Poet, priest and serial killer? A new book claims Jack the Ripper was a failed clergyman from Durham. Kate Dean sifts the evidence

IN August 1888, the body of Mary Ann Nichols was discovered in Whitechapel, the first in a string of brutal murders which shook London.

In what appeared to be the work of a single killer, five prostitutes were killed and their bodies dismembered. After a series of letters to the police claimed to be from the perpetrator, the mysterious murderer became known as ‘Jack the Ripper’ and remains infamous today.

The Ripper eluded capture and many theorists and scholars are still trying to find his or her identity. Now an Australian teacher has become the latest to believe they have discovered the true identity of the killer, a failed Durham priest.

Richard Patterson, an English teacher from Australia has identified English poet Francis Thompson as the prime suspect for the killings in his new book Francis Thompson – A Ripper Suspect.

Thompson was a well-known poet, who studied at Ushaw College, in Durham for a period until moving to Owen’s College, Manchester in 1877 where he studied medicine. The poet subsequently moved to London, the location of the murders, where he became a homeless opium addict, while writing poetry and short stories.

The streets of Whitechapel are a far cry from Ushaw, a Catholic seminary founded by Douai priests, boasting building designs from Neo-Gothic architects such as Pugin. The buildings also contained a library filled with manuscripts which Thompson was a frequent visitor to. The college opened its doors to students and staff in 1808 with the aim to prepare novice priests to take holy orders.

Thompson attended St Cuthbert’s (the junior seminary in Durham) where he learnt numerous languages including Sanskrit and Latin. He then attended Ushaw itself and often worshipped in Durham Cathedral. However, he failed to take holy orders and was declared unfit to become a member of the church. Instead, he discovered a talent for poetry; the high quality of which was recognised by journal editor William Meynell. Subsequent to his failing to become a priest, Thompson was medically trained in Manchester. The surgical skills he learned there, plus the possession of a scalpel during his time in London, constitutes the cornerstone of Patterson’s accusation of the poet as many skilled surgical procedures, including disembowelling, were discovered on the victims’ bodies.

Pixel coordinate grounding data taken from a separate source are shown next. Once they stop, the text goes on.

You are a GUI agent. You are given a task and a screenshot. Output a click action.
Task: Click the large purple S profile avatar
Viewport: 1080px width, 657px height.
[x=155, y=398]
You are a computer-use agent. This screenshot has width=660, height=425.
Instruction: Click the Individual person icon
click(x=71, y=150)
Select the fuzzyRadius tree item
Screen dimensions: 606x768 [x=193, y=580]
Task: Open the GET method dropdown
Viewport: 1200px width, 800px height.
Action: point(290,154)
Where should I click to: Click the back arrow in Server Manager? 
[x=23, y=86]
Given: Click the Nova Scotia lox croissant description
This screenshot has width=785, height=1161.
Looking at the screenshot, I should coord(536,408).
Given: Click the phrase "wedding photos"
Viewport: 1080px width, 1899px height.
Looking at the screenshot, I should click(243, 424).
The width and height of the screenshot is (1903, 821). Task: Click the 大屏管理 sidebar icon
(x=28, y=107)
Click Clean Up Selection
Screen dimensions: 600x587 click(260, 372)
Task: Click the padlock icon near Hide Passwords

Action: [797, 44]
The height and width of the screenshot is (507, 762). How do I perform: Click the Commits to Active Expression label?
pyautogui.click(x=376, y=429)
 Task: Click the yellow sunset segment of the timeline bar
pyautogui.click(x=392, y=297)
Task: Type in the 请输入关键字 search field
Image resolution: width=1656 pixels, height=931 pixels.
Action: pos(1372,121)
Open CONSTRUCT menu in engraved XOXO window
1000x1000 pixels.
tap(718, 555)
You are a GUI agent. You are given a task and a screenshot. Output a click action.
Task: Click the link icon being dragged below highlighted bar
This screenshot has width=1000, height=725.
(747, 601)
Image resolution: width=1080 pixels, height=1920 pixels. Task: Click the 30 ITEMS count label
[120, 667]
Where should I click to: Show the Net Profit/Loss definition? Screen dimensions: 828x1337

After twenty years of researching Thompson’s connections to the murders, Patterson has published a book he claims proves that the poet is Jack the Ripper. Shortly after moving to London, the poet started a romantic relationship with a prostitute who offered him a place to stay after a period of homelessness. The eventual failure of their relationship, Patterson argues, was Thompson’s motivation for the brutal killings which targeted sex-workers across London. Heartbroken, he wrote extensively on the subjected of killing women with knives shortly before and after the murders took place.

According to his website, the book also contains proof that Thompson was within metres of the location of the final murder and information on how he eluded capture by authorities. Patterson also examines Thompson’s literary work for evidence with particular interest his short story Finis Coronat Opus which contains a detailed description of the murder of a woman. The book was reviewed by Paul Begg in ‘Ripperologist Magazine’, who said: “Richard Patterson has made a very good case for Francis Thompson to be taken o? the shelf of neglected Ripper candidates and to be looked at more closely.”

However, Thompson is by no means the first suspect to be identified as being the notorious Ripper. In 2014, Russell Edwards published a book accusing Polish immigrant Aaron Kosminski of committing the murders. Kosminiski, Edwards claimed, arrived with his family in London in 1881 and worked in the city as a barber. In this case DNA evidence was allegedly discovered on a bloodstained shawl the author acquired which belonged to one of the victims. The shawl was found to contain traces of the killer’s semen, the only forensic evidence on the case known to exist. Other suspects include the author and poet Lewis Carroll, the wife of a surgeon and the painter Walter Sickert.

Patterson accused Thompson in his book Francis Thompson and the Ripper Paradox which his website describes as an ‘experimental horror novel written as a biography’ and has now strengthened the claims in this non-fiction book. Patterson has also been invited to speak at the annual Jack the Ripper Conference in London.